My final verdict on Broadway Gaming
Broadway Gaming is a genuine British success story hiding behind a name almost no player knows: a mid-sized Dublin bingo firm that bought its biggest rival’s entire catalogue and became the country’s largest bingo operator overnight. The two-licence structure looks confusing until you see it for what it is: the company’s own brands on one account and the bought-in 888 and Dragonfish empire on the other. Once that clicks, the whole network reads clearly. For a bingo player, the appeal is simple: low wagering, busy shared rooms, a clean licence record and famous names you can trust. The catch is equally simple: an ageing platform and slow withdrawals that no amount of brand polish hides. So my advice is to choose by room quality, not logo, since so many of these sites are the same hall in different wallpaper. I’d start a newcomer at 888 Ladies for the best-presented version of the network, send a slots player to Wink Slots or Casino of Dreams, and point anyone who prefers backing Broadway’s own work to Butlers Bingo. Whichever door you pick, verify early, expect to wait for payouts, and remember you’re almost certainly sharing a room with the players next door.
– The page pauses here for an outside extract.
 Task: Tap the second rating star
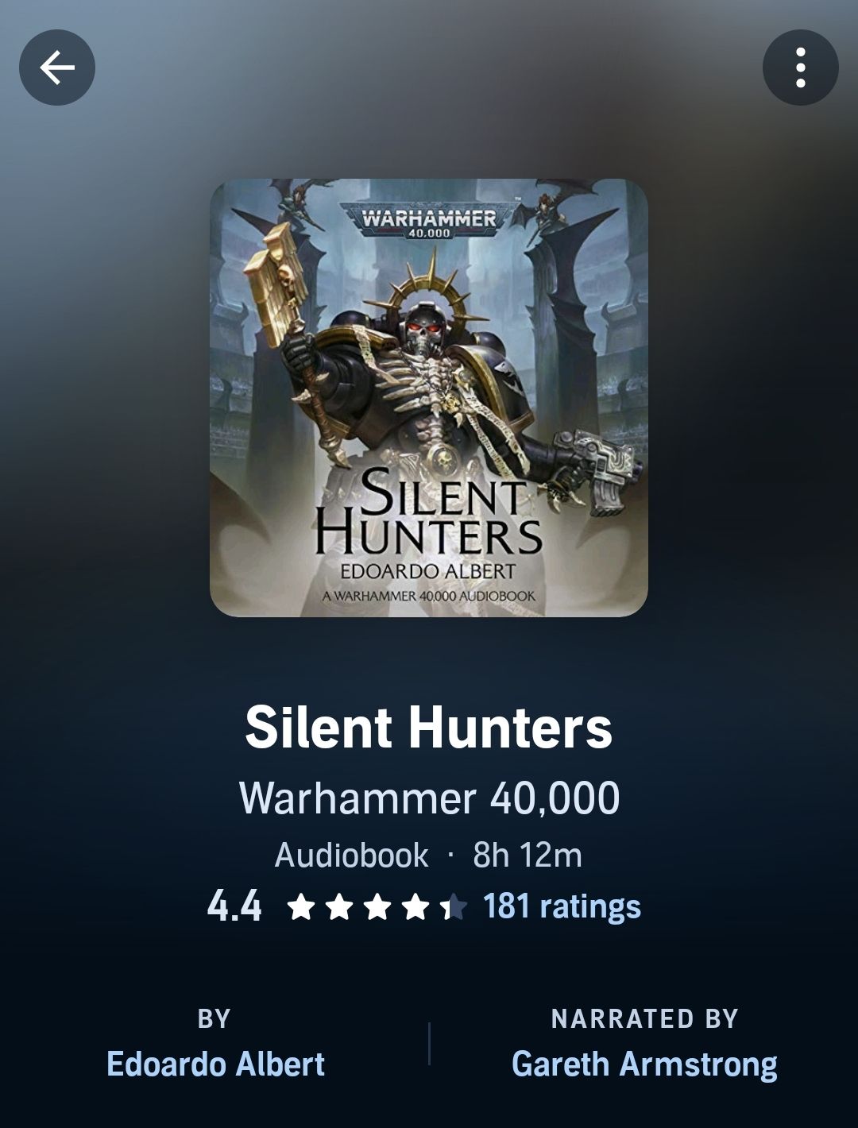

FAQs about Broadway Gaming
What is Broadway Gaming?
It’s a Dublin-based bingo and casino operator, the largest online bingo company in Great Britain. It runs its own brands like Butlers Bingo and the 888 bingo brands it bought in 2022, including Wink Bingo and 888 Ladies.
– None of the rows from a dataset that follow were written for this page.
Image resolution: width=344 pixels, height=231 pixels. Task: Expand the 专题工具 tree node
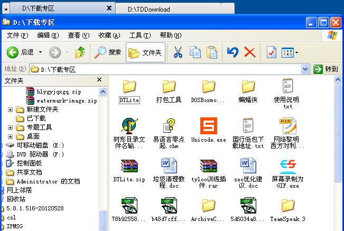coord(11,127)
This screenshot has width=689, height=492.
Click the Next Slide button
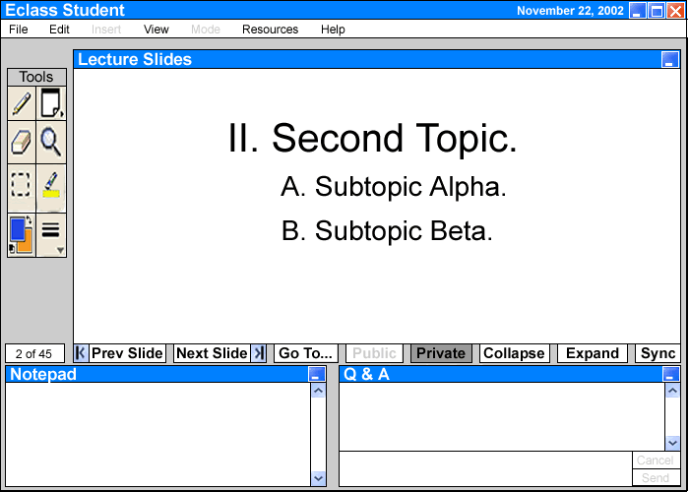(212, 353)
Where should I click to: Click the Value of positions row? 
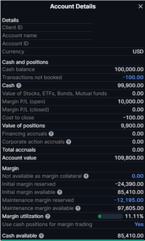(73, 125)
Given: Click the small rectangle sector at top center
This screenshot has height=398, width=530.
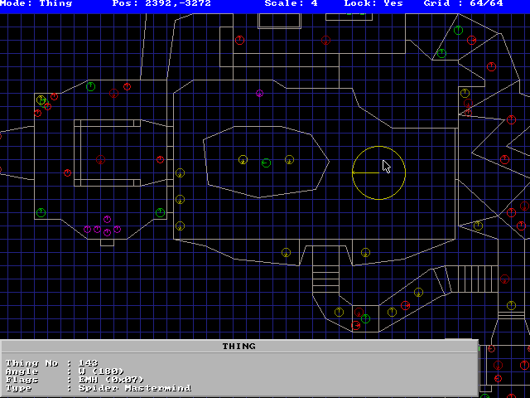Looking at the screenshot, I should click(279, 21).
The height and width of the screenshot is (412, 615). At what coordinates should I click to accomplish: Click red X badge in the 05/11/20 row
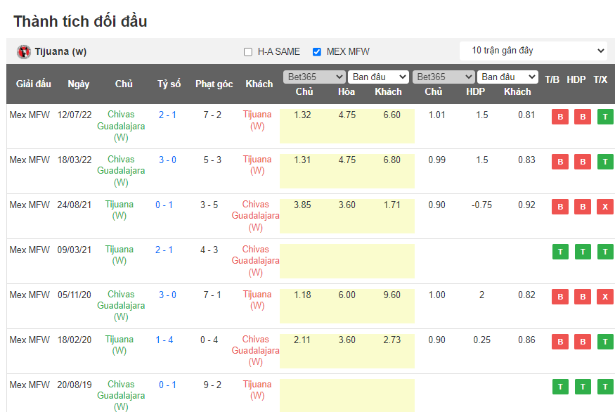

Why does Broadway Gaming have two UKGC licences?
The same company holds both. Account 39075 (Broadway Gaming Limited) carries its own brands, while account 58267 (Broadway Gaming Ireland DF Limited) carries the acquired 888 bingo business and the Dragonfish software platform. Two legal names, one operator.
Which brands does Broadway Gaming own?
The best-known are Wink Bingo, 888 Ladies, Costa Bingo, Wink Slots, Butlers Bingo, Dotty Bingo, Glossy Bingo, Rosy Bingo and Casino of Dreams, alongside many smaller and dormant bingo skins.
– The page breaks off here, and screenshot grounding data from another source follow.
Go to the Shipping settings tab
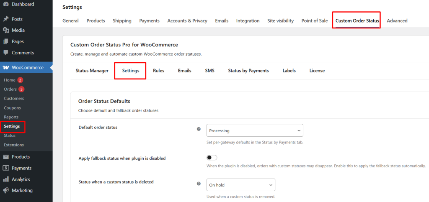Viewport: 429px width, 202px height. pos(122,20)
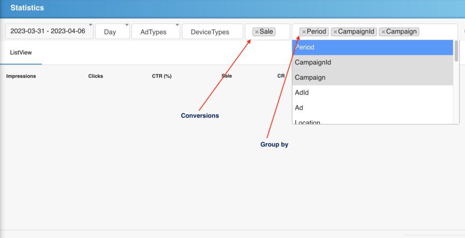Select Location from the dropdown list
Viewport: 465px width, 238px height.
(x=372, y=121)
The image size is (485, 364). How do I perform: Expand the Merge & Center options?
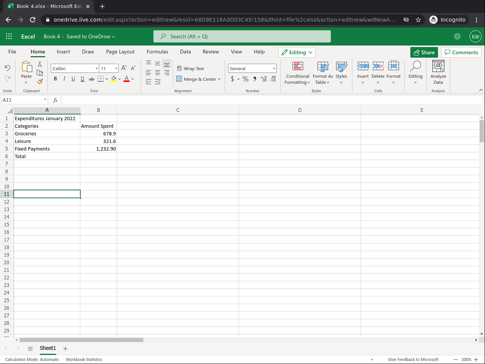219,79
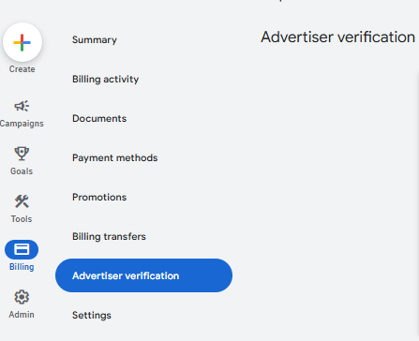Go to Billing transfers
Image resolution: width=419 pixels, height=341 pixels.
pyautogui.click(x=109, y=237)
Did Broadway Gaming buy 888’s bingo business?
Yes. In 2022 it acquired 888 Holdings’ entire online bingo division, including the Dragonfish platform and more than 200 bingo websites, for around £45 million. That deal made it Britain’s biggest bingo operator.
What is Dragonfish?
Dragonfish is the bingo software platform Broadway Gaming acquired from 888. It runs a shared network, so many differently branded sites use the same bingo rooms, jackpots and player pools.
Are Broadway Gaming brands safe and legal for UK players?
Yes. They operate under two UK Gambling Commission licences, accounts 39075 and 58267, both with zero regulatory actions on record, and standard UK protections including access to IBAS for disputes apply.
Why do different Broadway Gaming sites feel so similar?
Because many share the Dragonfish platform and the same bingo rooms. The branding on top changes, but you’re often playing in the same room, with the same jackpots, as players on its sister sites.
Are Broadway Gaming withdrawals slow?
They can be. Players on the Dragonfish brands report payouts taking several working days, with Wink Bingo quoted around six to eleven working days end to end, which is slow by current standards. It’s the network’s most common complaint.
What are the welcome offers like?
Mostly bingo bonuses on a £10 deposit with very low bingo wagering, often 2x or 3x. Any games or slots element is capped at 10x for UK players since January 2026, so disregard older pages quoting 30x or more.
Which Broadway Gaming brand is best?
For bingo, 888 Ladies is widely rated the most polished room, while Wink Bingo is the most recognisable name. Butlers Bingo is the pick if you’d rather play Broadway’s own brand than a former 888 one.